On the ASAE Technology List, someone asked for the top three tips you would give for someone who is about to embark on a content conversion project (defined as moving content from an old site to a new site). Great question!
Here are my top three based on one completed mirgration and another that is in the planning stages:
1. Inventory current content and delete as much of it as possible. Remove anything that is out of date, incorrect, etc. If you are migrating to a new site structure, the inventory can be used to map existing content to its home in the new structure. This page has some good tips and a spreadsheet tool for conducting a content inventory.
2. Budget for html temps to assist in migration and clean-up. This is essential if you do not have tools to automate portions of the conversion. The temps can focus on brute force cut-and-paste (if necessary) and content clean-up to use new style sheets, etc. Staff can then focus on overall content organization, template design, etc., which is a better use of their time. BTW, you need to do the content inventory/mapping for temps to effectively do the brute-force work. No budget for temps? Then you need to allow for extra time (lots of it) for staff to do this themselves.

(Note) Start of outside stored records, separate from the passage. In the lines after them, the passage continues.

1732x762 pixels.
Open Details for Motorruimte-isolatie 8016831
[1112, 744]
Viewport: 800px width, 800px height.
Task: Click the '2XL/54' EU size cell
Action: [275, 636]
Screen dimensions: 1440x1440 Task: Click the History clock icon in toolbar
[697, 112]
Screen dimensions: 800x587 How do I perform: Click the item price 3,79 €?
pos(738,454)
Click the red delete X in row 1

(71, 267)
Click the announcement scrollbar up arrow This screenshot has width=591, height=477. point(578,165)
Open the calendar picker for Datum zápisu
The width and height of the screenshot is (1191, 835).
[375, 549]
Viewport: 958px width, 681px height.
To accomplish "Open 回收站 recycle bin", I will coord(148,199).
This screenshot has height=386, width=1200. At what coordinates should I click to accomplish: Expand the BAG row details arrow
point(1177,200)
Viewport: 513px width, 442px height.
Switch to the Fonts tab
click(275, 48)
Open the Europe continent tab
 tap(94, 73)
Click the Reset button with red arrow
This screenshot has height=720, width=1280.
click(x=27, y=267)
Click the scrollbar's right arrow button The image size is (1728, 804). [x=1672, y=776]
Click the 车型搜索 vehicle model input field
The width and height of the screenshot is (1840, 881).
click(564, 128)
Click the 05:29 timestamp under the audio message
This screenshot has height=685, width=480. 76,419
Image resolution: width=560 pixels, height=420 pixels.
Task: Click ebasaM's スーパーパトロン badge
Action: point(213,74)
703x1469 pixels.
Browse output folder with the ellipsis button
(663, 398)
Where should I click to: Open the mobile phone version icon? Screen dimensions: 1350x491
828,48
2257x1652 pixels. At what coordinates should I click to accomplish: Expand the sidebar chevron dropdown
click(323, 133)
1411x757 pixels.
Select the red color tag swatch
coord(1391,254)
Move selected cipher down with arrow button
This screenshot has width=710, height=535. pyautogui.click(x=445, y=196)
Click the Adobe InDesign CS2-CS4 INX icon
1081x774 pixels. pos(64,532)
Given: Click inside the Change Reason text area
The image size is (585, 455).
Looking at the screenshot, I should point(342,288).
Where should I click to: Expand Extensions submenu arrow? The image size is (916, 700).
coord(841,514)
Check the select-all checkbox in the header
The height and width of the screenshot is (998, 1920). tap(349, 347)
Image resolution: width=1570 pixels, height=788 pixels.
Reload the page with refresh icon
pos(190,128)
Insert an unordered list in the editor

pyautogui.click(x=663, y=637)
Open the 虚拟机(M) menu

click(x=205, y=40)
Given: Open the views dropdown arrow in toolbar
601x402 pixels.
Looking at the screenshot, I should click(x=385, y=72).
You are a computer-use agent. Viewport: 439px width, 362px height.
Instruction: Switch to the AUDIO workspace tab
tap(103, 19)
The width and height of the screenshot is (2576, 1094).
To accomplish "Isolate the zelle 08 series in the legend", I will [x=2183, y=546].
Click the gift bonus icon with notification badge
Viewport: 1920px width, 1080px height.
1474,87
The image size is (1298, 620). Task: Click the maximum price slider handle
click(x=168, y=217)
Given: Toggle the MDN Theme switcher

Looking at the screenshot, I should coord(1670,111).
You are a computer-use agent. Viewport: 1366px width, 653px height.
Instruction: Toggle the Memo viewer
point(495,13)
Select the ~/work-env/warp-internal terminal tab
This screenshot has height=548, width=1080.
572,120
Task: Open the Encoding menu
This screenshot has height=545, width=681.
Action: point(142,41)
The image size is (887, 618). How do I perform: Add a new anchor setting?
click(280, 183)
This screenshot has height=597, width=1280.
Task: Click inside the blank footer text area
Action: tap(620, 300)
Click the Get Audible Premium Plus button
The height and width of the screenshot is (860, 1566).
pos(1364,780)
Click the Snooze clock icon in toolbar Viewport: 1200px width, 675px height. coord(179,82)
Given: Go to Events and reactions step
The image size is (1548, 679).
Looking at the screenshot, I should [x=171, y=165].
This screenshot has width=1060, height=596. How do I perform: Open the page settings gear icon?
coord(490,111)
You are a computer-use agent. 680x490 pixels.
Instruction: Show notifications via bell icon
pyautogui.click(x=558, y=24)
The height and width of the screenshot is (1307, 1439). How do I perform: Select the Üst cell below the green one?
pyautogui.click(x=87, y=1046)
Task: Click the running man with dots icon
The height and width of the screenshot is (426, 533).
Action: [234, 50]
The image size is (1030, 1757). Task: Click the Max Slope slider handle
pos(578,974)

3. Force yourself to assign metadata during the conversion. If you don’t do it now chances are you will never have time to go back and do it later.
why is it that
Hmmm. guessing at what the full questions might be, I would say that #2 applies to those working on a migration within an organization whose main purpose is NOT web publishing and that you have a significant amount of content (1000’s of pages) to migrate. Smaller sites or web-dedicated companies probably have the internal resources not to need temps. #1 and #3 should be applicable to anyone.
A company called metalogix here is selliing a product that does the equivalent of screen scraping to migrate content into Microsoft’s content management server. I have not used it nor am I associated with the company but it may be an option. Largely contingent on quality code and similar page layouts.